Task prompt >> Your reply should hold every record exactly as given, with no pictures in it.

Data excerpts >>

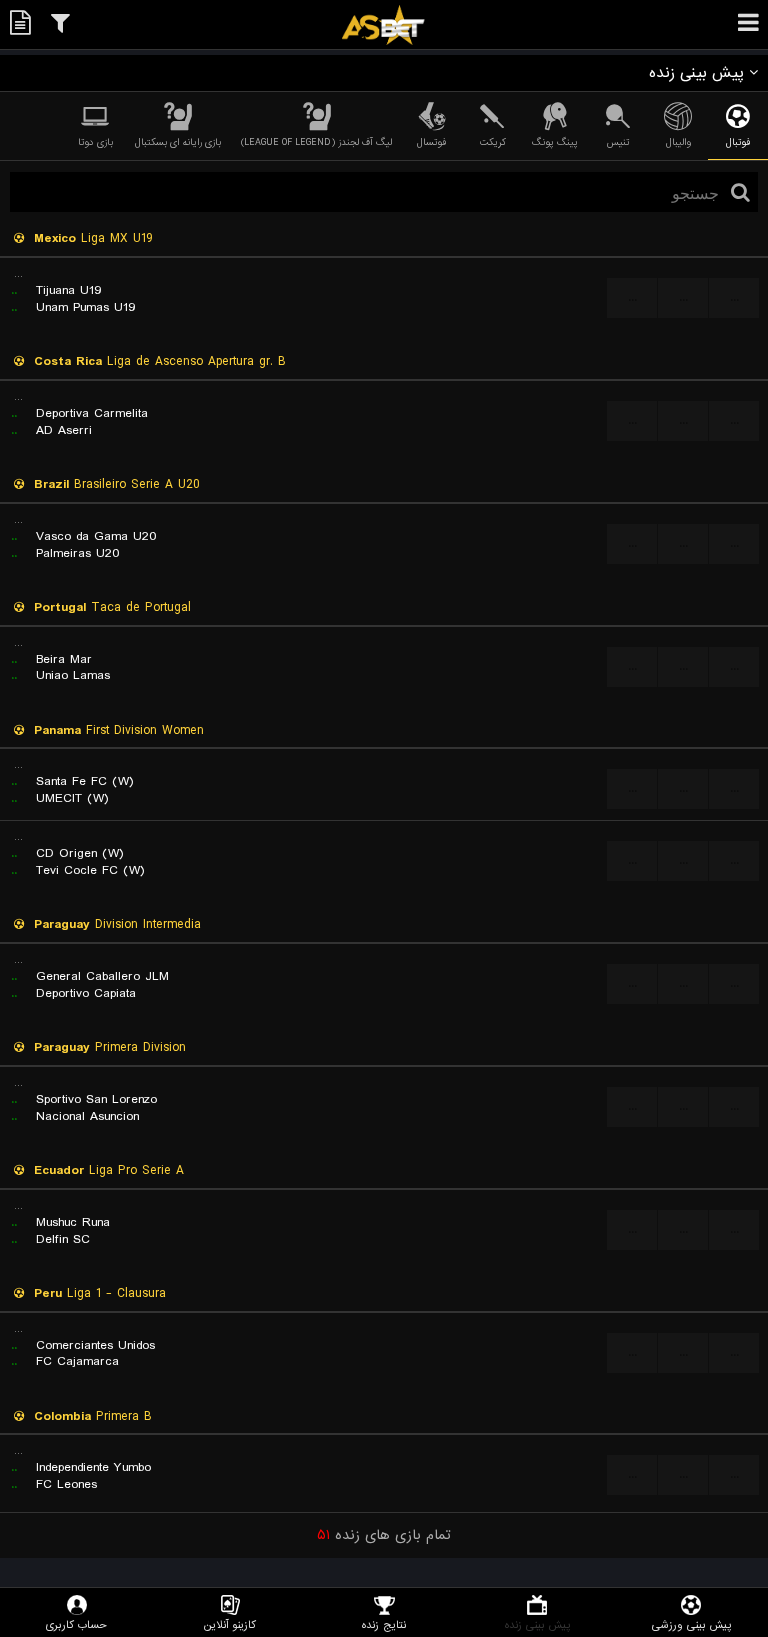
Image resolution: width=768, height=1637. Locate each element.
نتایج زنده (384, 1624)
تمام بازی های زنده (384, 1535)
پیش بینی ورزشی (691, 1624)
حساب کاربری (76, 1624)
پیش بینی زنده (537, 1624)
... (632, 297)
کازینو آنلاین (230, 1624)
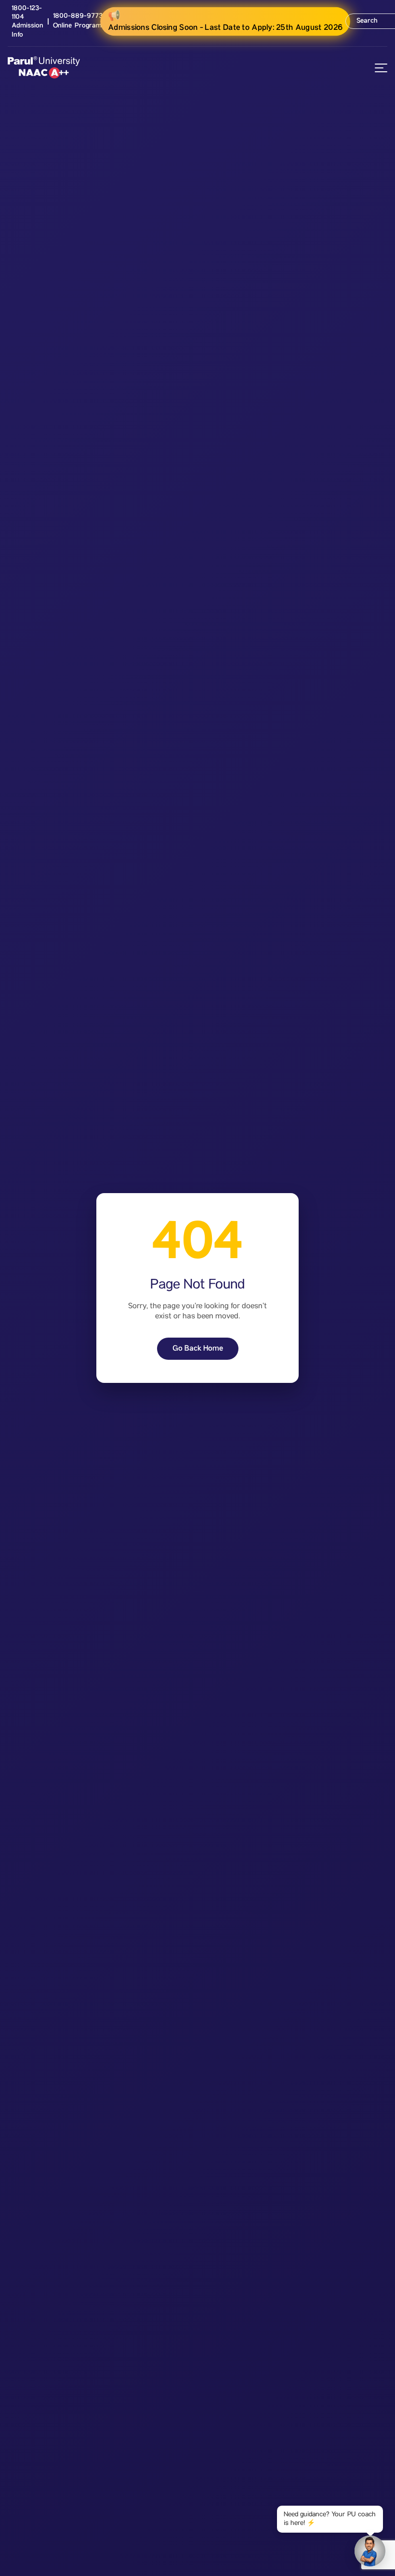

Exercise answer >>
Image resolution: width=768, height=1637. Locate each element.
نتایج زنده (384, 1624)
تمام بازی های زنده (384, 1535)
پیش بینی ورزشی (691, 1624)
حساب کاربری (76, 1624)
پیش بینی زنده (537, 1624)
... (632, 297)
کازینو آنلاین (230, 1624)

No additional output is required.